(A run of records)
_ _ _ _

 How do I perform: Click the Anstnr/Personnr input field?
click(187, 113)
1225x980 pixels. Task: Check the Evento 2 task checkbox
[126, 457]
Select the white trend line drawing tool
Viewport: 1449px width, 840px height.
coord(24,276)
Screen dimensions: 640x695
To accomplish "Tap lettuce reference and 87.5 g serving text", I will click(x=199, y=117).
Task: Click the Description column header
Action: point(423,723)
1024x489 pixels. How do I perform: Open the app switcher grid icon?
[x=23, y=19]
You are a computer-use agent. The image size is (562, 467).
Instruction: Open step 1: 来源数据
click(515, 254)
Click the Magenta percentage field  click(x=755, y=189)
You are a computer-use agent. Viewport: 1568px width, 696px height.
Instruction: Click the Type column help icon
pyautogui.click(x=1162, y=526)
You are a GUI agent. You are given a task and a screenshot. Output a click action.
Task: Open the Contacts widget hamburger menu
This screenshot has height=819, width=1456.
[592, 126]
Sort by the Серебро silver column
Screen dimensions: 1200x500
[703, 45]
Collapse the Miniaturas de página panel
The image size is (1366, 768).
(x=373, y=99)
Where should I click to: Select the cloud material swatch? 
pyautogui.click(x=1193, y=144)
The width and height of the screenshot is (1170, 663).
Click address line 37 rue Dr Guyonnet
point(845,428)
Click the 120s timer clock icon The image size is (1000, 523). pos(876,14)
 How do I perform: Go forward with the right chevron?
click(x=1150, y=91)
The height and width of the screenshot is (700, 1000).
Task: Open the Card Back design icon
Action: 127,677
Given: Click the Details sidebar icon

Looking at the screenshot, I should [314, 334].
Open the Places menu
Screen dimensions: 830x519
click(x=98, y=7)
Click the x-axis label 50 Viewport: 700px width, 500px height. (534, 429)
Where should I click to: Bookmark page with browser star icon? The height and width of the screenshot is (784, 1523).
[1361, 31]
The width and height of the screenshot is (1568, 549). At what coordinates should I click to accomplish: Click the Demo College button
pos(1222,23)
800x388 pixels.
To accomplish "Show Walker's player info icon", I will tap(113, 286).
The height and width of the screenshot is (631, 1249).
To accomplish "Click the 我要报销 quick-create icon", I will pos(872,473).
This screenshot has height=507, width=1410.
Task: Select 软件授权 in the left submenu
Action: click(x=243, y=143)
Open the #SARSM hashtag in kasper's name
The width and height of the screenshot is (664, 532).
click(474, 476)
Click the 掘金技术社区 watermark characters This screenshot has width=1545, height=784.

_ _ _ _

Repeat everything from the line containing "The width and height of the screenshot is (1568, 549)." down to the line containing "will tap(113, 286).", swapping "Demo College" for "Main Campus" and keeping every other part the same.

- RESULT FOR THIS EXERCISE:
The width and height of the screenshot is (1568, 549). At what coordinates should I click to accomplish: Click the Main Campus button
pos(1222,23)
800x388 pixels.
To accomplish "Show Walker's player info icon", I will tap(113, 286).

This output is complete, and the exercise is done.